▸ EXCERPT TO READ:
____________________

The ATA fails to show how such crimes transmutate into or rise to the level of the supposed super-crime that is hysterically called terrorism, except by suggesting that this involves ideological, political, religious and similar motivations and concerted activities by organizations and individuals (thereby attacking among others the freedom of thought and belief and freedom of assembly) and by pointing to the inevitable results of such crimes, like “sowing and creating a condition of fear and panic among the populace” and “coercing the government to give in to an unlawful demand” as supposed additional elements.

The ATA fails to define clearly and precisely what constitutes these highly political and subjective additional elements and by what scale and degree these aforesaid crimes in the criminal laws of the GRP need to reach in order to qualify as crimes of terrorism. However, the factotums of the Arroyo regime in the Anti-Terrorism Council (ATC) – the very same cabal that is behind previous failed repressive measures (e.g., calibrated preemptive response, Proclamation No. 1017, Executive Order No. 464, national ID system) and directors of the bloody national security program (resulting in more then 860 extrajudicial killings, 200 abductions and more than one million displaced people, among others) – presume that they can usurp legislative power and unlawfully continue the process of legislation in trying to fill in what is absent in the ATA under the guise of formulating implementing rules and regulations (IRR). People are waiting to see how the ATC will use the IRR and undertake further actions to outdo the already draconian ATA.

____________________

▸ WORK ORDER: Copy out the full passage on the Anti-Terrorism Act word for word.

____________________

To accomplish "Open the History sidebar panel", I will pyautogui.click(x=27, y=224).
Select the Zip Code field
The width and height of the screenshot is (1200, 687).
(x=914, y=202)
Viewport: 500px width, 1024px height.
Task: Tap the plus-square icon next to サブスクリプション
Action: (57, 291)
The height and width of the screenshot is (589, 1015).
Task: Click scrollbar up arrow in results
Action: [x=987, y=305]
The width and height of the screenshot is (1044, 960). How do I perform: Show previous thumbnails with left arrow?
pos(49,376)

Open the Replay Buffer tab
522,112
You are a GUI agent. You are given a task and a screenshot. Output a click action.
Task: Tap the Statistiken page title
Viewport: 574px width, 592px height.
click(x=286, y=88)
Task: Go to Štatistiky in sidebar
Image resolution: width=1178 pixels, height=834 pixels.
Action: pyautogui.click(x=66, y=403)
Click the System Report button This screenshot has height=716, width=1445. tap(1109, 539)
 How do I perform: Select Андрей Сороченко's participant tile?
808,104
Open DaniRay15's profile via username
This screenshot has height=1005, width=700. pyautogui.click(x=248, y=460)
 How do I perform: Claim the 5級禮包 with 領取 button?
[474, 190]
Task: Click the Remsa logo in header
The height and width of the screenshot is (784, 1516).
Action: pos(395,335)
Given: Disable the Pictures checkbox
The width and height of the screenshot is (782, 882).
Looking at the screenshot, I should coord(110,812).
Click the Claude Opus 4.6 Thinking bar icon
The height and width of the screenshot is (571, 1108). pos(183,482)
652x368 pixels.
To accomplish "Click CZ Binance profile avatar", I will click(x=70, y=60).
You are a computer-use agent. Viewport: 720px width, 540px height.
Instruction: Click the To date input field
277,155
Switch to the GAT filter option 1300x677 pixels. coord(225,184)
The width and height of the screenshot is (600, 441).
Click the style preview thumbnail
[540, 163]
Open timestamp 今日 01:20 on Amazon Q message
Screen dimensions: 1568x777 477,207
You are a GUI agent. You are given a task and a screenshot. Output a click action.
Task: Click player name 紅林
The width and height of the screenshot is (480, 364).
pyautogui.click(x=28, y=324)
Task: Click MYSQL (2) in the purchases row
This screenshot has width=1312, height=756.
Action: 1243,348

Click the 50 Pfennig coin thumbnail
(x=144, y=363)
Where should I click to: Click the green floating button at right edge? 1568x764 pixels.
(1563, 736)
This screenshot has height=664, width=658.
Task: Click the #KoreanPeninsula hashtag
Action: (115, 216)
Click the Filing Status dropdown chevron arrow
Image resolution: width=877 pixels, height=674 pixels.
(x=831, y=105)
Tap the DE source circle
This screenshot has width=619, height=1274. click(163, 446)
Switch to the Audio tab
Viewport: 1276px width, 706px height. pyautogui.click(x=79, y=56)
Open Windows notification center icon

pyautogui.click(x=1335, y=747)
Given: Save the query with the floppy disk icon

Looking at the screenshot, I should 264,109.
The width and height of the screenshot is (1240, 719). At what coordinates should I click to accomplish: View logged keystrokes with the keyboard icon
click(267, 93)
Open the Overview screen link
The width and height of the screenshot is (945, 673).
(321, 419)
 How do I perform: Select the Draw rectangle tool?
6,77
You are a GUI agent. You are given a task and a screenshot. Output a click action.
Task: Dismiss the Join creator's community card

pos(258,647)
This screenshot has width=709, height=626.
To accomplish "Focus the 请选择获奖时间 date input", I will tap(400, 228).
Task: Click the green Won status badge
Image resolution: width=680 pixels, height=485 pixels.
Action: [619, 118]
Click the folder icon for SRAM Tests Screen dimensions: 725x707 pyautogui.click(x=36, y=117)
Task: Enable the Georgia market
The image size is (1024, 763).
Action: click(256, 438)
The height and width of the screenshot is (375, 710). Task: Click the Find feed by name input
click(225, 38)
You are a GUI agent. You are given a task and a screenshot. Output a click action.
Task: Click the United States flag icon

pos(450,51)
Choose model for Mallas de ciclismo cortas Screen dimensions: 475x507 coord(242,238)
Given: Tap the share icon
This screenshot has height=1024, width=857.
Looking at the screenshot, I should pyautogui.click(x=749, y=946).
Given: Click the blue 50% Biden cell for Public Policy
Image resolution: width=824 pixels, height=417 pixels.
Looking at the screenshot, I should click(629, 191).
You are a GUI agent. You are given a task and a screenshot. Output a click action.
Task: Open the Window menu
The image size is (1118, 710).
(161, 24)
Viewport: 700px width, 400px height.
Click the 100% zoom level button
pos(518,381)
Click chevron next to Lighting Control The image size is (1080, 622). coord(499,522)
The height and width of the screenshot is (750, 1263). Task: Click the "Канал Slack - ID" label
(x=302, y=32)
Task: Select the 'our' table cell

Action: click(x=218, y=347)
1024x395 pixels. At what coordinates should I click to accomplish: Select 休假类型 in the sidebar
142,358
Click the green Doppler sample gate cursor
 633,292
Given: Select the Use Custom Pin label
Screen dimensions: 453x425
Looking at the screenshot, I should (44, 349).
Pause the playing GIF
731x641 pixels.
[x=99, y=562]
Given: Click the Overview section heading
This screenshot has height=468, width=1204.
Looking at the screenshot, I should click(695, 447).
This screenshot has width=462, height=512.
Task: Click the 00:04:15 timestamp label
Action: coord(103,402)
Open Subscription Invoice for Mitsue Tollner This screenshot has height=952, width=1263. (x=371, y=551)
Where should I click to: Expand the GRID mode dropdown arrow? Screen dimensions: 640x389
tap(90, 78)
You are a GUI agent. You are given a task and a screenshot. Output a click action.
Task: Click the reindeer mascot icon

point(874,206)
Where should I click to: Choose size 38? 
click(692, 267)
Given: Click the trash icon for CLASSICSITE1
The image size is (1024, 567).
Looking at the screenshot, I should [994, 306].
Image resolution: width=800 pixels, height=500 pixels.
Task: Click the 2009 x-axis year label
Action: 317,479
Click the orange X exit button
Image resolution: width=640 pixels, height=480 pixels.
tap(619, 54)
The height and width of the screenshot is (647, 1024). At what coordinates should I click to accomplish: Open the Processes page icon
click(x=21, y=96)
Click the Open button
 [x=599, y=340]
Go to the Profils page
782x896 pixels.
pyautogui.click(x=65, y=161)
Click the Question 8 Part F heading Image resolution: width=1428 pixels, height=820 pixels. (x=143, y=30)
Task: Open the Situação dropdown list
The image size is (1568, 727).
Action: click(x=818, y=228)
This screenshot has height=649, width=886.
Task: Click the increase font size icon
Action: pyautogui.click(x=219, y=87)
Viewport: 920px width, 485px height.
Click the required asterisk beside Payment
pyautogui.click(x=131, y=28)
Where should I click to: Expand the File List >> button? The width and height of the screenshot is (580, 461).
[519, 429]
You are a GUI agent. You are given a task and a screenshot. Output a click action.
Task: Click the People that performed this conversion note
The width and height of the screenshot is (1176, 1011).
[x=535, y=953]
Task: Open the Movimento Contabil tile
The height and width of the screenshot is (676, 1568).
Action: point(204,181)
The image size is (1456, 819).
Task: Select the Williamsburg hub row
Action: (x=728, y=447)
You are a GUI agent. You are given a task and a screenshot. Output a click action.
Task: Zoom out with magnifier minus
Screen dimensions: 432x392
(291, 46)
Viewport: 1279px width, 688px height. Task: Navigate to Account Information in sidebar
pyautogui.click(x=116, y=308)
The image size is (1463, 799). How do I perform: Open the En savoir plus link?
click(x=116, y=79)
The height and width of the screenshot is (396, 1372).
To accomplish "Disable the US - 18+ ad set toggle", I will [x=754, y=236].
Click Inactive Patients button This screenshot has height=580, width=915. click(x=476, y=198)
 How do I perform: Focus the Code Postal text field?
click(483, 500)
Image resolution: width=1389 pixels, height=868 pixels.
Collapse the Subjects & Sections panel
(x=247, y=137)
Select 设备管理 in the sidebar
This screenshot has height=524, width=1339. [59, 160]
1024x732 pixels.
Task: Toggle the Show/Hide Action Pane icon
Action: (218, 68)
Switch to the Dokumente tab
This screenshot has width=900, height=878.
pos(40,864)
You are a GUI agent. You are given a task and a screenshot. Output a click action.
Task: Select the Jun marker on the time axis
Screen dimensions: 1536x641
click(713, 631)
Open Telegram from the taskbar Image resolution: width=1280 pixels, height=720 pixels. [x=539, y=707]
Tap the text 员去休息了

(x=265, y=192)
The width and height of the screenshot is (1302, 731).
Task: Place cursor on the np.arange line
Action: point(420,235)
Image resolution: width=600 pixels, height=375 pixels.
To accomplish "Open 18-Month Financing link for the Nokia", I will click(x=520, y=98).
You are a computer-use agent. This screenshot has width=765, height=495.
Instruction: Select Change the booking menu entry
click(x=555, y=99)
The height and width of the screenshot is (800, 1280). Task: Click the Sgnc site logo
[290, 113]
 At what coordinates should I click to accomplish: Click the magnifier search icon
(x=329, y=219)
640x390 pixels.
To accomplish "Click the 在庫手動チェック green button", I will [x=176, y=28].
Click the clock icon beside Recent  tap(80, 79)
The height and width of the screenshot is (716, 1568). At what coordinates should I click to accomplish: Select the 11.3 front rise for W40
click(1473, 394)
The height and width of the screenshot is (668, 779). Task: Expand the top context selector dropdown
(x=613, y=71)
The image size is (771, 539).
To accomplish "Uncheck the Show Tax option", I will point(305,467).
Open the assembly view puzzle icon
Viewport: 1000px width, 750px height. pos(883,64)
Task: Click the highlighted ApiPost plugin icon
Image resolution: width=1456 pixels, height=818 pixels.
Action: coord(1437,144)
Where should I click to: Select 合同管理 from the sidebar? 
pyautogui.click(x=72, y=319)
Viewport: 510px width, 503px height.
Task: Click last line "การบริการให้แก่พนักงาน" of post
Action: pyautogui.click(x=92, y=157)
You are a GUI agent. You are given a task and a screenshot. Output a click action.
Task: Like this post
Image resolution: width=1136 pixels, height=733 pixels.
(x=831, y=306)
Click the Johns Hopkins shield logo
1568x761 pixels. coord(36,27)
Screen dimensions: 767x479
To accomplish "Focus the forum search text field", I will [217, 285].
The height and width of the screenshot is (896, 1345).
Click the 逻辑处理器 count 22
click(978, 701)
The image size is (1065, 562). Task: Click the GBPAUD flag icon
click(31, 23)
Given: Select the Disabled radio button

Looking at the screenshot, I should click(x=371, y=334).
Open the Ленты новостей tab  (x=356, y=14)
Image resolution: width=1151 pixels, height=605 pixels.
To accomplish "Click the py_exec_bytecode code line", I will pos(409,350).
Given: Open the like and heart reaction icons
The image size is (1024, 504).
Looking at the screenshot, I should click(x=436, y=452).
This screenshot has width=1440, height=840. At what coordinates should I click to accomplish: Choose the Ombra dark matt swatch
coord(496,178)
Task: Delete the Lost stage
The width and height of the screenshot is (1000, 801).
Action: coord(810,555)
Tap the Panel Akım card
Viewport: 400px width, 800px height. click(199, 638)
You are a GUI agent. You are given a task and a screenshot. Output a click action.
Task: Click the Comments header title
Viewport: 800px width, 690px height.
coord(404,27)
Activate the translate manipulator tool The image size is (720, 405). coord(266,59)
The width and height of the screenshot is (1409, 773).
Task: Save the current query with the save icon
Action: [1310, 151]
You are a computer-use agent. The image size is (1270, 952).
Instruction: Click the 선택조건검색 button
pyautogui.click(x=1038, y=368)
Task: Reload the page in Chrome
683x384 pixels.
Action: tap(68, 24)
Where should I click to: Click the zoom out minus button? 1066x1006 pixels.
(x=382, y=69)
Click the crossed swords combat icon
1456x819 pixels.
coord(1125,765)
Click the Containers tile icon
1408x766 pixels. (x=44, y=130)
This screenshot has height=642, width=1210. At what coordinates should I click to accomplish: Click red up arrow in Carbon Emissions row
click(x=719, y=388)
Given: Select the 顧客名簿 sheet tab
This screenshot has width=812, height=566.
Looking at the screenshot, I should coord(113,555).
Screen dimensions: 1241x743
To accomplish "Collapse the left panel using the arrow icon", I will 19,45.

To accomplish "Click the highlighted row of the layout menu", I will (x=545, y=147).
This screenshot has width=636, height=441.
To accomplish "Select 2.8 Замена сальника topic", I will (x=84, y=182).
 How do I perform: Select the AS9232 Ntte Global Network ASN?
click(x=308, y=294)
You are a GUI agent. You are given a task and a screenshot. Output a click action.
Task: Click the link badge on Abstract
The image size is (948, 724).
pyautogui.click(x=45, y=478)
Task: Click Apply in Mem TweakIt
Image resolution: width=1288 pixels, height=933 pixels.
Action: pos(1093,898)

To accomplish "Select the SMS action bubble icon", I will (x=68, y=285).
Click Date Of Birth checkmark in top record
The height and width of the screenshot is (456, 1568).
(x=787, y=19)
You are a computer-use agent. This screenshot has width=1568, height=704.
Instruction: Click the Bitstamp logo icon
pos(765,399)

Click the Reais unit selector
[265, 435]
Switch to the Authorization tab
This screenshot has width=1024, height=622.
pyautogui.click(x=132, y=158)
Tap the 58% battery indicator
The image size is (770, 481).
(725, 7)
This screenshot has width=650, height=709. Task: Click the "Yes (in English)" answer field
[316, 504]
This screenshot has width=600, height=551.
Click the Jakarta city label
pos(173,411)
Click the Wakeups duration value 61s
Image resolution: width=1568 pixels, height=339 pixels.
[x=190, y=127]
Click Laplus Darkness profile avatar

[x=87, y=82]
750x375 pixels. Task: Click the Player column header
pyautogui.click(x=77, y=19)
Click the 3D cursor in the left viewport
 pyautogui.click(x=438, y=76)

____________________

▸ ANSWER TO THIS EXERCISE:
The ATA fails to show how such crimes transmutate into or rise to the level of the supposed super-crime that is hysterically called terrorism, except by suggesting that this involves ideological, political, religious and similar motivations and concerted activities by organizations and individuals (thereby attacking among others the freedom of thought and belief and freedom of assembly) and by pointing to the inevitable results of such crimes, like “sowing and creating a condition of fear and panic among the populace” and “coercing the government to give in to an unlawful demand” as supposed additional elements.

The ATA fails to define clearly and precisely what constitutes these highly political and subjective additional elements and by what scale and degree these aforesaid crimes in the criminal laws of the GRP need to reach in order to qualify as crimes of terrorism. However, the factotums of the Arroyo regime in the Anti-Terrorism Council (ATC) – the very same cabal that is behind previous failed repressive measures (e.g., calibrated preemptive response, Proclamation No. 1017, Executive Order No. 464, national ID system) and directors of the bloody national security program (resulting in more then 860 extrajudicial killings, 200 abductions and more than one million displaced people, among others) – presume that they can usurp legislative power and unlawfully continue the process of legislation in trying to fill in what is absent in the ATA under the guise of formulating implementing rules and regulations (IRR). People are waiting to see how the ATC will use the IRR and undertake further actions to outdo the already draconian ATA.